-- Your instructions --
Show every line of the data below that includes the word "computer".

-- Raw data --
== == ==

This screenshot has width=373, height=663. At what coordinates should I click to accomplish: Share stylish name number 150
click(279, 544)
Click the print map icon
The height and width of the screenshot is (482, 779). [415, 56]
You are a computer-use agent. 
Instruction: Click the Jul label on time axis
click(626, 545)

== == ==

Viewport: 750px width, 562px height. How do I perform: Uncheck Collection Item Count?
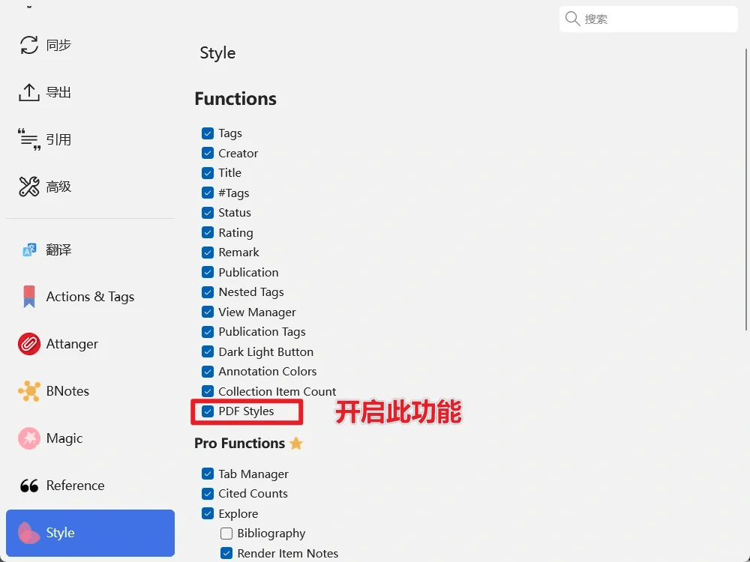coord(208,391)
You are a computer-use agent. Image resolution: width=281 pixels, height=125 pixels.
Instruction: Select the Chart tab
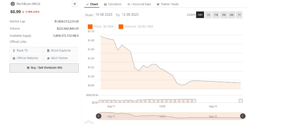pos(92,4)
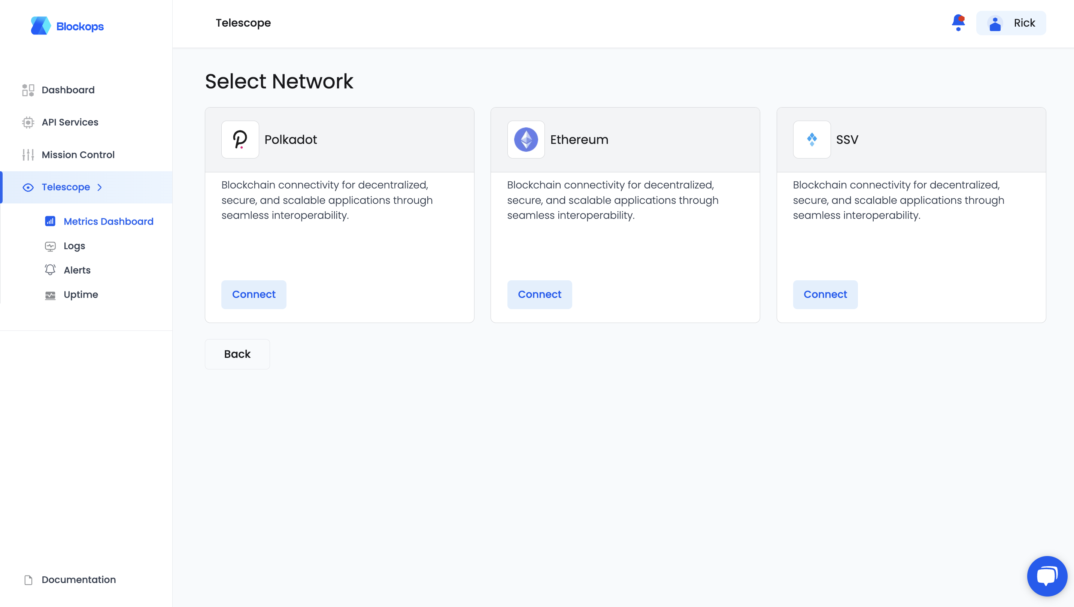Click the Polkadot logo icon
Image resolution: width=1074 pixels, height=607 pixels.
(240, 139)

== == ==

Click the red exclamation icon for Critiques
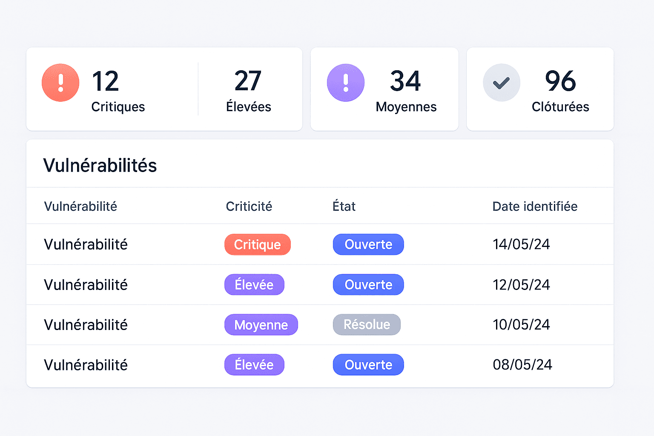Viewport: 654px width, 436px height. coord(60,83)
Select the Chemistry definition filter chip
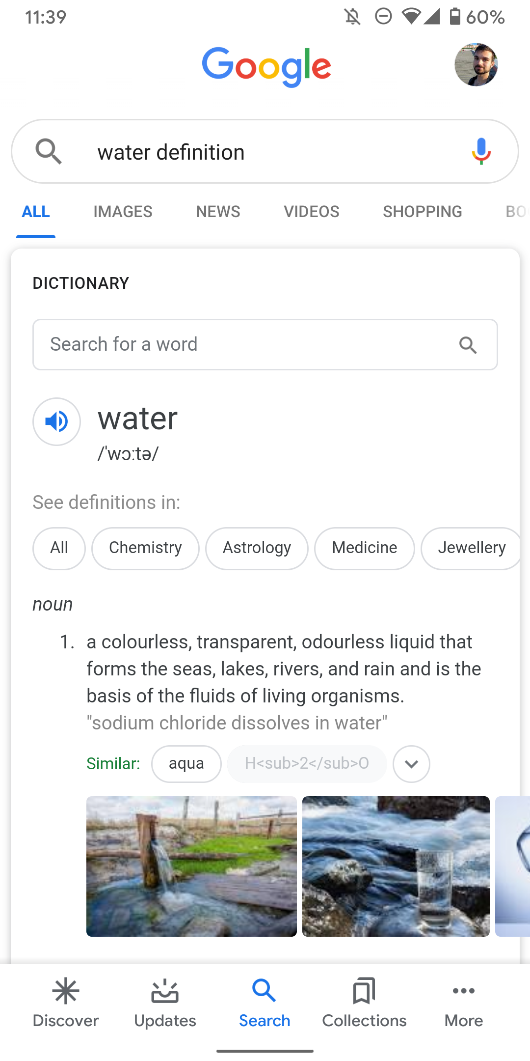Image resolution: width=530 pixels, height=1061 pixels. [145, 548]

== == ==

-- Answer section --
You are a computer-use agent. 
You are a computer-use agent. Image resolution: width=281 pixels, height=125 pixels.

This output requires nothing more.